*Exercise objective*: Beginning at the line that holds "Image resolution: width=719" and continuing to the last line of the data below, transcribe every line word for word, without pictures.

*Information given*:
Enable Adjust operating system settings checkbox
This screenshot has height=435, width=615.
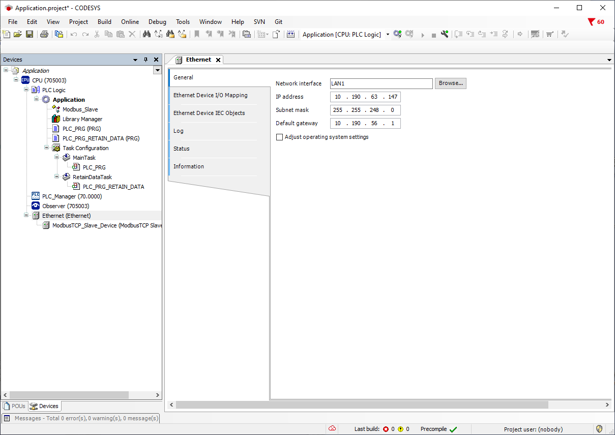[x=279, y=137]

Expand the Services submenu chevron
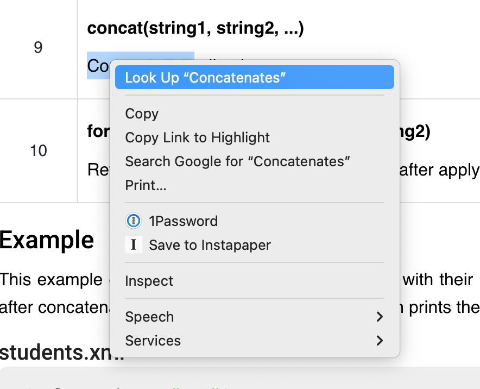coord(380,341)
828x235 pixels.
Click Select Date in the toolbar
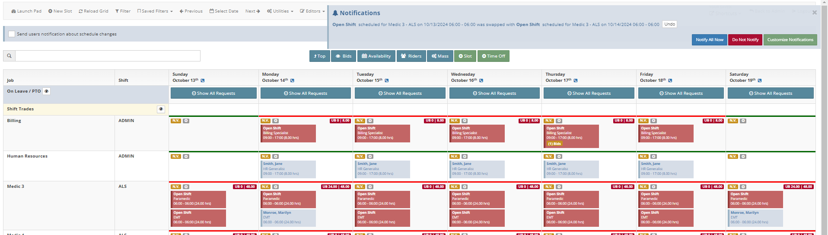coord(224,11)
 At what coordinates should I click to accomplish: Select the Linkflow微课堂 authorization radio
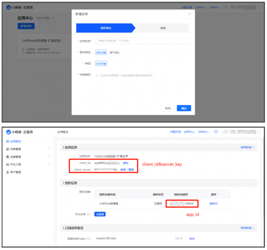click(x=96, y=75)

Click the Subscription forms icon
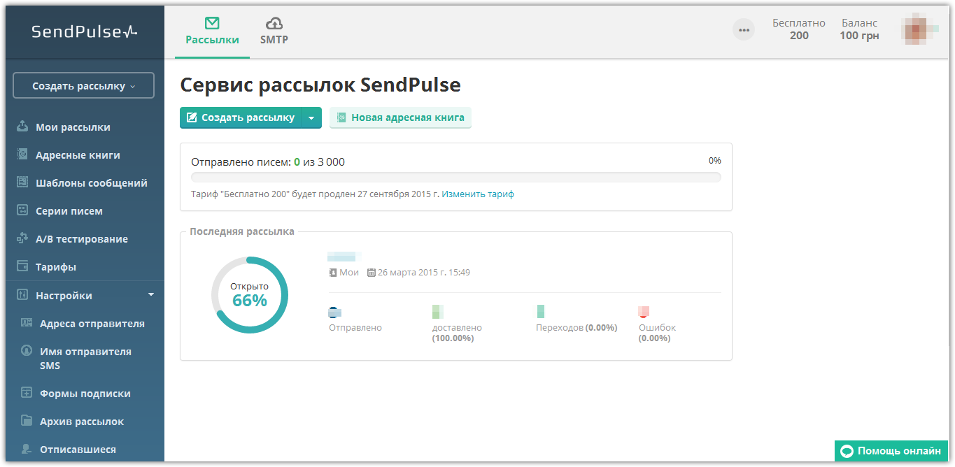click(x=27, y=394)
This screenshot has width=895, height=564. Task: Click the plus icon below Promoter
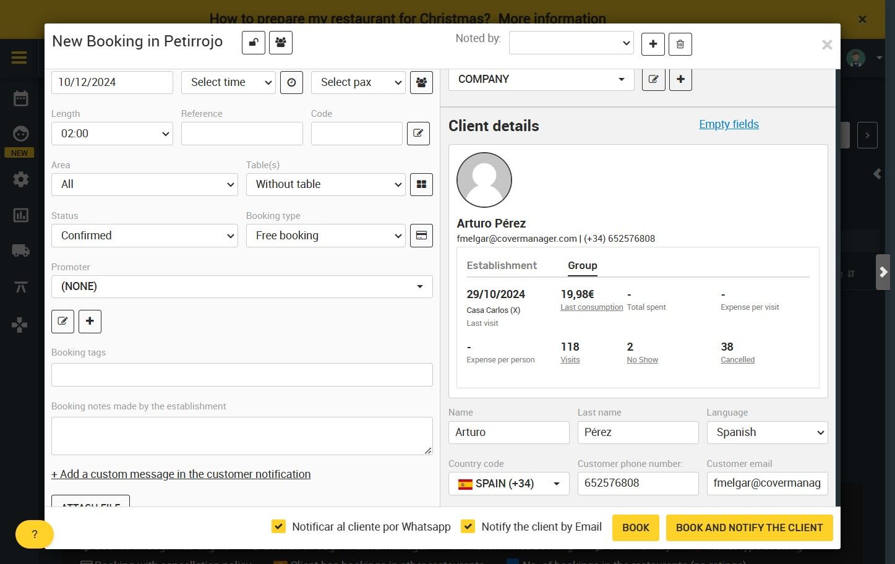[90, 321]
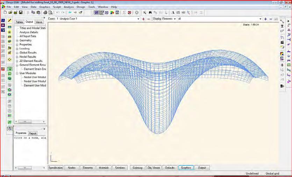Click the Gateway button at bottom
This screenshot has width=292, height=177.
pos(137,168)
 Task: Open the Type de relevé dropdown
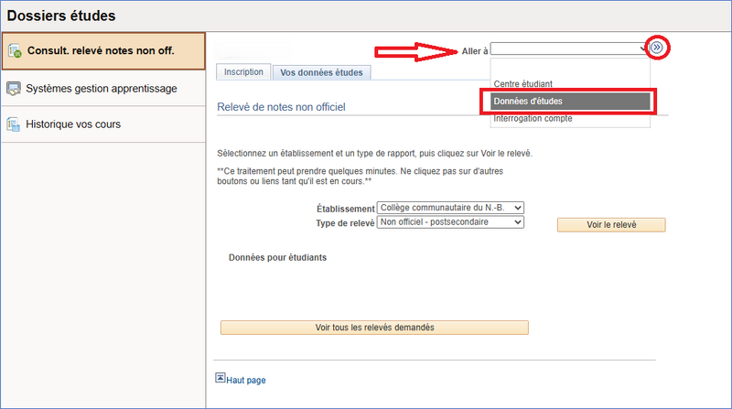click(450, 222)
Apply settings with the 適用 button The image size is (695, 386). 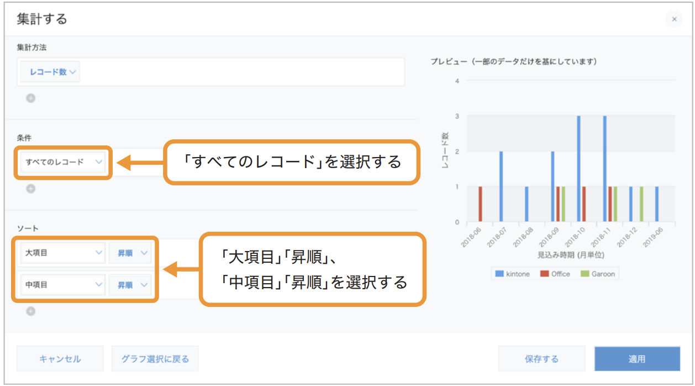click(637, 359)
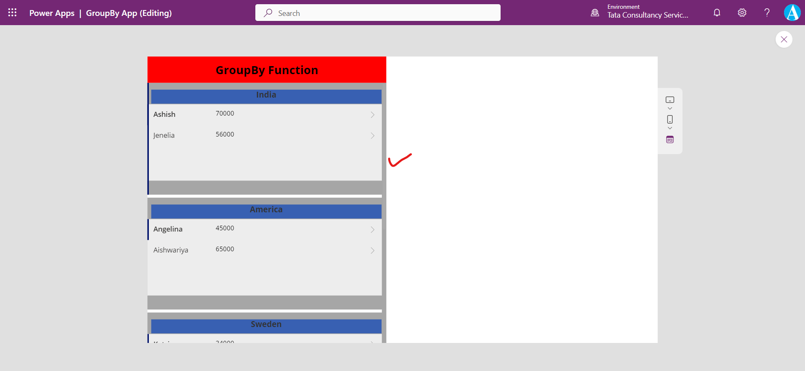Open the help question mark
Viewport: 805px width, 371px height.
pyautogui.click(x=766, y=13)
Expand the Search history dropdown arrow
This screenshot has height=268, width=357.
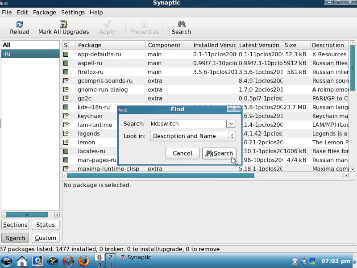[x=231, y=124]
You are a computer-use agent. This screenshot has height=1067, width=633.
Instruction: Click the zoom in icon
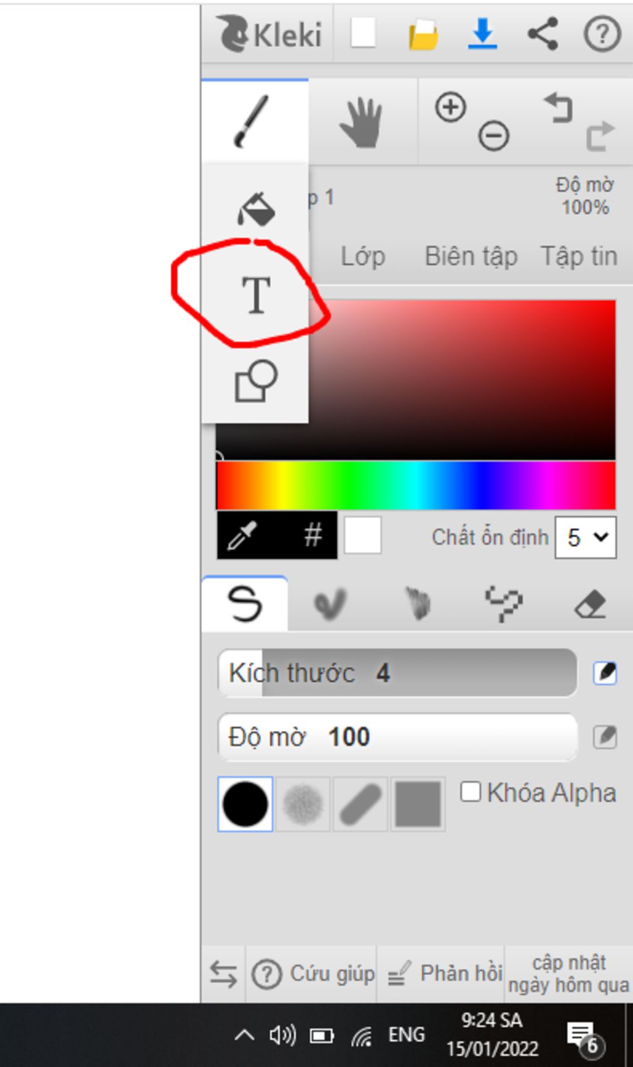(450, 108)
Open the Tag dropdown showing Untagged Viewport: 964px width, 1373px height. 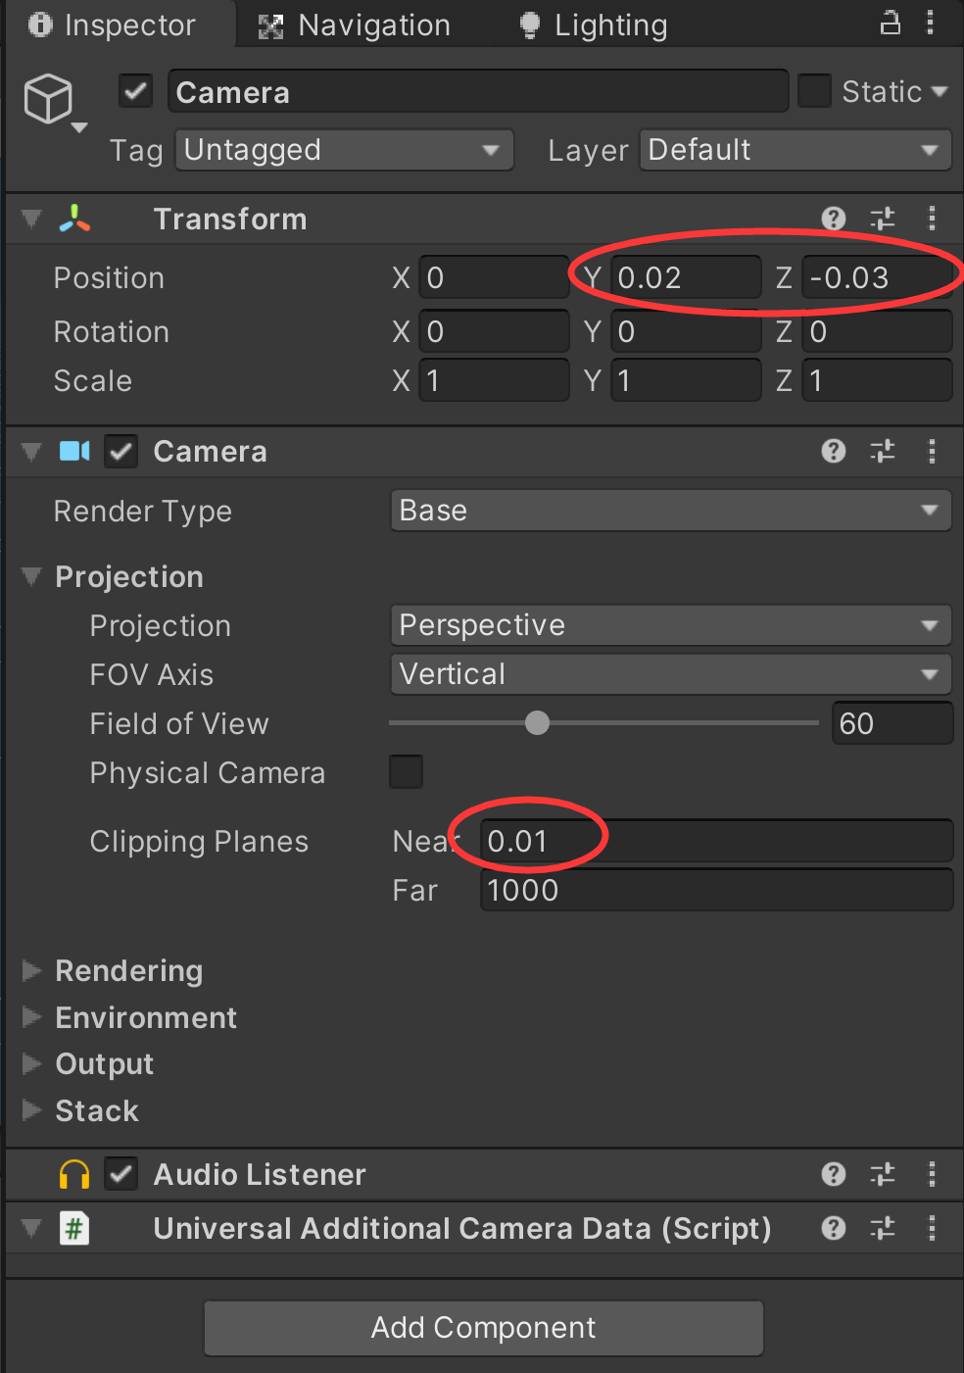tap(343, 150)
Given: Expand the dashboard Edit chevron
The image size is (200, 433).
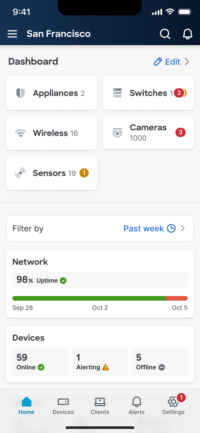Looking at the screenshot, I should pyautogui.click(x=187, y=62).
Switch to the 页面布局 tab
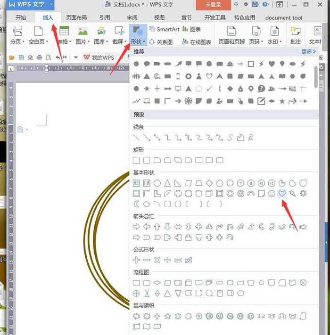 pos(76,18)
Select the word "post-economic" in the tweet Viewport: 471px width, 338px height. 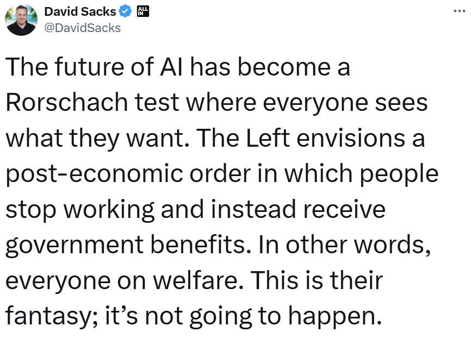94,174
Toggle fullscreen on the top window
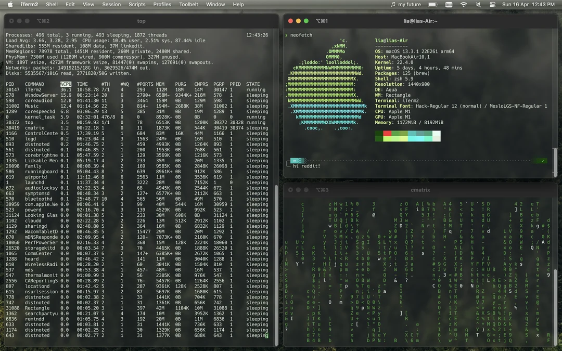This screenshot has width=562, height=351. coord(27,21)
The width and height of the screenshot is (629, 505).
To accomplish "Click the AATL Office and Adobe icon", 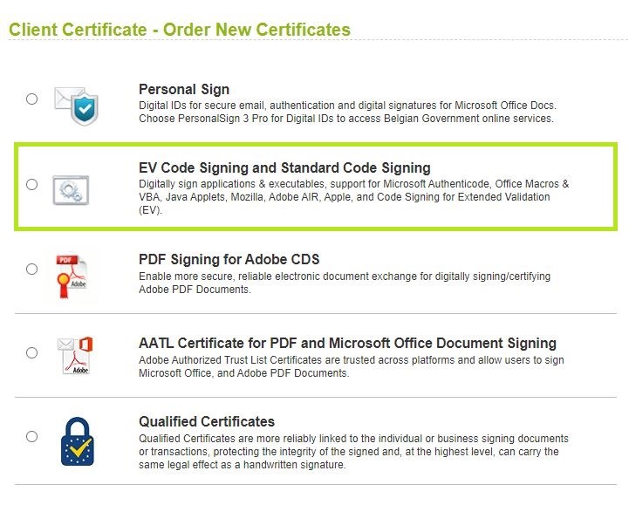I will [x=75, y=356].
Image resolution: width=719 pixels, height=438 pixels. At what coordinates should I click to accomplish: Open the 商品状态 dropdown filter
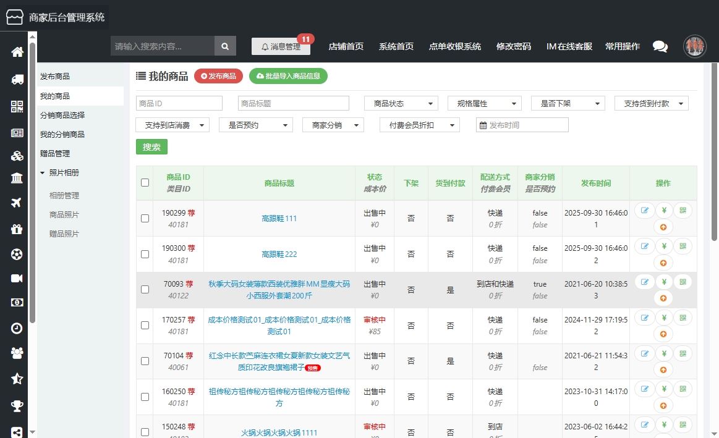point(401,104)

*Response area*:
Image resolution: width=719 pixels, height=438 pixels. At what coordinates should I click to accomplish: Open the 商品状态 dropdown filter
point(401,104)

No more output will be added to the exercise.